Acute behavioural emergencies
Acute behavioural problems can present in any unit in a general hospital. The first priority is to discover whether or not the patient is severely physically ill and suffering from delirium, in which case—apart from managing the behavioural disturbance—treatment clearly needs to be directed towards the primary cause.
General principles of management—all patients with behavioural disturbance need to be cared for in appropriate facilities: rooms should be well-lit, with an observation window and more than one outwardly opening door; furniture and fittings should not be usable as weapons; and there should be an easily accessible panic button. Staff need to remain calm and polite.

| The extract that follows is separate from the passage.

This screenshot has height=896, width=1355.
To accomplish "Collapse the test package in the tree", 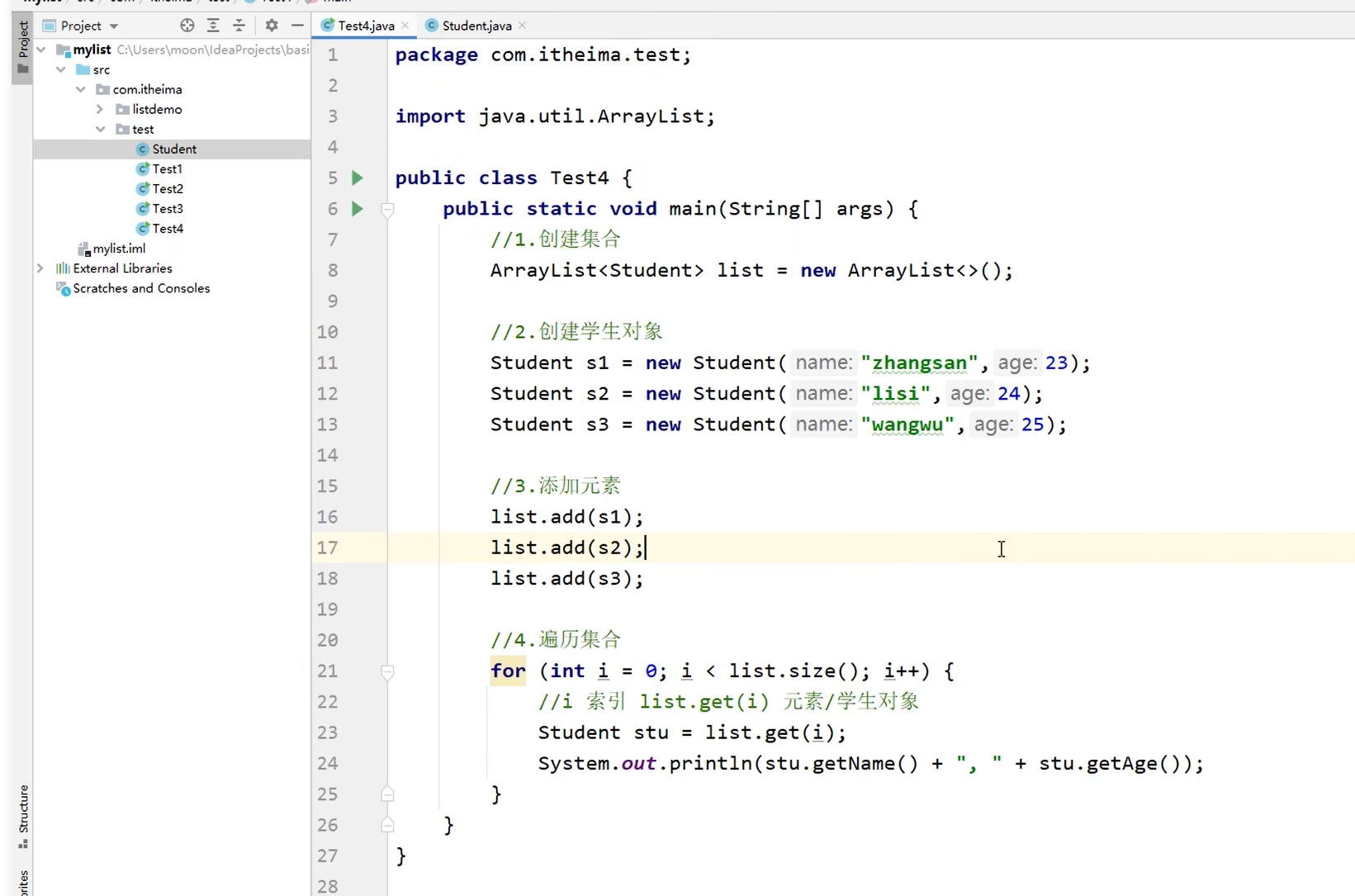I will click(101, 129).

Medication—early intervention is desirable to bring disturbed behaviour under control as soon as possible if nondrug calming measures fail. Oral medication should be offered first, e.g. lorazepam 2 mg every 1 to 2 h (with higher dosing depending on response, maximum daily dose 20–40 mg). If this is refused, then the most rapidly effective and safest major tranquillizer is haloperidol, 5 to 10 mg every 1 h (maximum daily dose about 80 mg) given by intramuscular injection. Reduced doses should be used in older people, and patients should not be left unattended in the hours following rapid tranquillization: they require frequent assessment for conscious level, vital signs, and evidence of dystonia, with an antiparkinsonian drug such as procyclidine advisable prophylactically.